#### [Prompt]
Copy out the data verbatim, from the line containing "Open the Płatność Przelew dropdown field" through the line containing "click(586, 460)", both included.
+ + +
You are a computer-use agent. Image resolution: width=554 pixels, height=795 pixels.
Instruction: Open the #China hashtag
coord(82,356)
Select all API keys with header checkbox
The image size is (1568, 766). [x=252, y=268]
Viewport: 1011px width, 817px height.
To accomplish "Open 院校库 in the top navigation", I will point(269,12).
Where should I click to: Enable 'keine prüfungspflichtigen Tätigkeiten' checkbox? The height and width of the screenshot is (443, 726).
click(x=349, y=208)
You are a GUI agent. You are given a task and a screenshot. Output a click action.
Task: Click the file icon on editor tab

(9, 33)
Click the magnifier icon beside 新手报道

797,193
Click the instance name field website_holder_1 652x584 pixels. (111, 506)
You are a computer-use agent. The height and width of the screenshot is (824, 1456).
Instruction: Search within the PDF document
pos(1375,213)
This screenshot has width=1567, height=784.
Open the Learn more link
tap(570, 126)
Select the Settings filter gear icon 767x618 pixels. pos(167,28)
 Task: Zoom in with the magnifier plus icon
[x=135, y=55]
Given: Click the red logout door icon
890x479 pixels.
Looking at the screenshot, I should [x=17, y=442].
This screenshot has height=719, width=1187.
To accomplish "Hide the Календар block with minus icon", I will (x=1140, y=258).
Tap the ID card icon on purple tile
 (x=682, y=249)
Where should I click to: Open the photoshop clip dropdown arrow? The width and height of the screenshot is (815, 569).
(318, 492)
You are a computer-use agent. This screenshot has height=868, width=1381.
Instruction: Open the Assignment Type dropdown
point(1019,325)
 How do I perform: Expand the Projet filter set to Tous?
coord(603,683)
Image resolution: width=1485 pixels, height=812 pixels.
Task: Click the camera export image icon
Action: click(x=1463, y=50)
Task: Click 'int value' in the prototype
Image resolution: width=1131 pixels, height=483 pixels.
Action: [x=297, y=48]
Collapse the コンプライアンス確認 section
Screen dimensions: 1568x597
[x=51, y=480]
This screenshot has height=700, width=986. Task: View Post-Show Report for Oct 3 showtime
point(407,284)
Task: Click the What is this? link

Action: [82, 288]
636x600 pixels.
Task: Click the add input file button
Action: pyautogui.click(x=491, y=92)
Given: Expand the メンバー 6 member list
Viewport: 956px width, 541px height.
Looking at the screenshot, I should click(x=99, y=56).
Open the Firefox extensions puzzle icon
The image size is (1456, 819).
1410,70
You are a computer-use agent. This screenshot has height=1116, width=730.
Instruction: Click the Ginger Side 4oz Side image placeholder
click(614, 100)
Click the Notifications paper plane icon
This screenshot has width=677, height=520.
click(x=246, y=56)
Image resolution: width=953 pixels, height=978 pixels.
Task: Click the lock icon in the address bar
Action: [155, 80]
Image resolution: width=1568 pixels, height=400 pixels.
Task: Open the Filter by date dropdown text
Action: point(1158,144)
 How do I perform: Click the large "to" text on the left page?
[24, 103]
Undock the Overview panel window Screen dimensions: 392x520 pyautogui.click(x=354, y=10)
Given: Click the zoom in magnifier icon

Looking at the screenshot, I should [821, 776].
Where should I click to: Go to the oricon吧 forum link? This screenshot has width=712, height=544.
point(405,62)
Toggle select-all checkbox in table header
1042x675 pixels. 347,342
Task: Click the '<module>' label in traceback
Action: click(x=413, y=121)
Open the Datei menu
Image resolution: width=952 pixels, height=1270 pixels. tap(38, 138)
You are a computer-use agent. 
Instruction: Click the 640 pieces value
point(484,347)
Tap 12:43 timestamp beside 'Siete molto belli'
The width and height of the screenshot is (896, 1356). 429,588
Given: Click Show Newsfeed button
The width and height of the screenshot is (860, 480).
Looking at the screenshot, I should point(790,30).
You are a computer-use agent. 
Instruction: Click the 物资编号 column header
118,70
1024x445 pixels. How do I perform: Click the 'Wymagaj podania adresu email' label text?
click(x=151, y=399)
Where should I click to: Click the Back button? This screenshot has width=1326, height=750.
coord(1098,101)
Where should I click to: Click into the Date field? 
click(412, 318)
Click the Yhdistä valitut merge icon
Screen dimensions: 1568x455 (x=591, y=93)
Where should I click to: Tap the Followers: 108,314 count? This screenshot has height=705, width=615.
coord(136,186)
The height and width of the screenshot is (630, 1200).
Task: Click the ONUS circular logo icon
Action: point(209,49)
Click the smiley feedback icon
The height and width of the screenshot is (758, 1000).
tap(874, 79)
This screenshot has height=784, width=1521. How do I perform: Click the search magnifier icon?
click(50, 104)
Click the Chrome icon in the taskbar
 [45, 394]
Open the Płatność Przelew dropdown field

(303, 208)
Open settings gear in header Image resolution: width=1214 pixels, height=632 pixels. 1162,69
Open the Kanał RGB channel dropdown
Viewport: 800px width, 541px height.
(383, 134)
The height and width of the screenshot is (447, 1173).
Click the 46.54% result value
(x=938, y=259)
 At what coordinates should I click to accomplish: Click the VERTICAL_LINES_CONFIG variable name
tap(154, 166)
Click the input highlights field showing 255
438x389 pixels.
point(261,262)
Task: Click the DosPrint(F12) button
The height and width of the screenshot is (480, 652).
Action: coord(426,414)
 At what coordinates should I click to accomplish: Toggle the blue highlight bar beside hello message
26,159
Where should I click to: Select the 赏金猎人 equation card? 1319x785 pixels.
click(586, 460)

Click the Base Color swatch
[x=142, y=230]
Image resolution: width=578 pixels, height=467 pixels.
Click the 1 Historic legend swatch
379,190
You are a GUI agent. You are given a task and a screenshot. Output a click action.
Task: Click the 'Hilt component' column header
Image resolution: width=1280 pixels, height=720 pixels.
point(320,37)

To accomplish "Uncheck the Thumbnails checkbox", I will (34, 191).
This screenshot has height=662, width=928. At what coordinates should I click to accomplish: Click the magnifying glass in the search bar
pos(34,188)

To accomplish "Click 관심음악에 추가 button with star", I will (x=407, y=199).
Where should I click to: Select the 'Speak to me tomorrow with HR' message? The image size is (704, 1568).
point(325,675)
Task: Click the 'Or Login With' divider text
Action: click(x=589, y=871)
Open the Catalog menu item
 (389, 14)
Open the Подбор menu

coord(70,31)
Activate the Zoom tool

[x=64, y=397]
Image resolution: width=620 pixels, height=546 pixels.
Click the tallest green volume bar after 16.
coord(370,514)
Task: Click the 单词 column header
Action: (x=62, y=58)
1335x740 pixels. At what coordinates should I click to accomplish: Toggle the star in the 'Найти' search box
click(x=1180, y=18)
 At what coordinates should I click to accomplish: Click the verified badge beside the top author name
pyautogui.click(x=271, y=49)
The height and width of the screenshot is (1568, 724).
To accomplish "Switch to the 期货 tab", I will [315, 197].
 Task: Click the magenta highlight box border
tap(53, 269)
+ + +
#### [Output for this task]
Open the Płatność Przelew dropdown field

(303, 208)
Open settings gear in header Image resolution: width=1214 pixels, height=632 pixels. 1162,69
Open the Kanał RGB channel dropdown
Viewport: 800px width, 541px height.
(383, 134)
The height and width of the screenshot is (447, 1173).
Click the 46.54% result value
(x=938, y=259)
 At what coordinates should I click to accomplish: Click the VERTICAL_LINES_CONFIG variable name
tap(154, 166)
Click the input highlights field showing 255
438x389 pixels.
point(261,262)
Task: Click the DosPrint(F12) button
The height and width of the screenshot is (480, 652).
Action: coord(426,414)
 At what coordinates should I click to accomplish: Toggle the blue highlight bar beside hello message
26,159
Where should I click to: Select the 赏金猎人 equation card? 1319x785 pixels.
click(586, 460)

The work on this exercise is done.